Johnnie spends an excessive amount of time discussing her “hometown” and “region.” It is obviously a point of focus for her throughout the book. It appears to me that the two primary male characters, Scooter and Alphonso, are tangible human stand ins for her mild obsession with home versus away.

Scooter is so loved by Johnnie because he is home. On page 21 Johnnie writes to Scooter, “I am feeling melancholy for my hometown…suddenly I know that you are there…and I am hopeful for our town.” She also regularly discusses items of “home” with him, such as his devotion to [his] kids” and his “heart that is not so easily contained by a cage of ribs.” Thus, her extremely fond interactions with him are indicative of her inability to separate Scooter as a correspondent from Scooter as part of her home.

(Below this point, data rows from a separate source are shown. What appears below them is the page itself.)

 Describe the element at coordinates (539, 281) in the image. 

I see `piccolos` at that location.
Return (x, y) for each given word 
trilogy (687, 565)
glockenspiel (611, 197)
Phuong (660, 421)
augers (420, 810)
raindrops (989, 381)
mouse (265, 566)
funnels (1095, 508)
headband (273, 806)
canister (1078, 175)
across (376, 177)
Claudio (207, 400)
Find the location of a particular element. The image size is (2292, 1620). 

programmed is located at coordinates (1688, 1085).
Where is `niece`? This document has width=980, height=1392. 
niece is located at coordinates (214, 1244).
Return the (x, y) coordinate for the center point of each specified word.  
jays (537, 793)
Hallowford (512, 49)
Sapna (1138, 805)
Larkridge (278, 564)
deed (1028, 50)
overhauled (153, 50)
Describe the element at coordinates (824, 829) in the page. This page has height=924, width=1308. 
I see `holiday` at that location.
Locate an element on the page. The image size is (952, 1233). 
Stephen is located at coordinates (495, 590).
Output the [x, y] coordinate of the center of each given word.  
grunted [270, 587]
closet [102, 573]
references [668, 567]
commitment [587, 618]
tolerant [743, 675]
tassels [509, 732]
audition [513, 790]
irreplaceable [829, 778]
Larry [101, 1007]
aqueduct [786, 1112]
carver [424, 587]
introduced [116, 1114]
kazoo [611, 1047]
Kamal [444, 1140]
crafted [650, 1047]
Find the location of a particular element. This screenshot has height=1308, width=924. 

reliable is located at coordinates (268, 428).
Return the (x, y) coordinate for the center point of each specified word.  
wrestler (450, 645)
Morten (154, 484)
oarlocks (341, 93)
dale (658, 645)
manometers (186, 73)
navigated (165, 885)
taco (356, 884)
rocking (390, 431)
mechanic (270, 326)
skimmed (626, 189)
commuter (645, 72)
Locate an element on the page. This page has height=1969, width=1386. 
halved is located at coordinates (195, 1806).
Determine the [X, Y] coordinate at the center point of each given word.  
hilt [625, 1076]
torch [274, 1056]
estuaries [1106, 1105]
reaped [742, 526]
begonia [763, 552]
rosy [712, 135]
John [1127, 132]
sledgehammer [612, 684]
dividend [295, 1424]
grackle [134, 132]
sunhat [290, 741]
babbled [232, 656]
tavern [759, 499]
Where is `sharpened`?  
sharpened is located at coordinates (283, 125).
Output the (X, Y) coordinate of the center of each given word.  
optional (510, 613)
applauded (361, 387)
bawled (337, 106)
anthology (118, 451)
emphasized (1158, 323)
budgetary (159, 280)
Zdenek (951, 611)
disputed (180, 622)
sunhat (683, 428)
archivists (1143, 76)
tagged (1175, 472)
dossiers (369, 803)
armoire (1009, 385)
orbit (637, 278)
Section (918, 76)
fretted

Alphonso exists as an opposite to this, which may explain the lack of outward affection Johnnie shows for him even though she does indicate she keeps his picture. He is the prime representation of “away” – something that Johnnie thinks about (as is evident of the picture), but does not feel as emotionally fond of. Correspondence with Alphonso is fraught with moments of confusion or misunderstanding. For example, Johnnie is confused, and perhaps threatened by, Misha the pigeon. The “treasures” of Alphonso’s house are also foreign to Johnnie as they are representations of religious deities and Johnnie “never ascribed to any religious learnings.” Alphonso is the unknown – the “away.”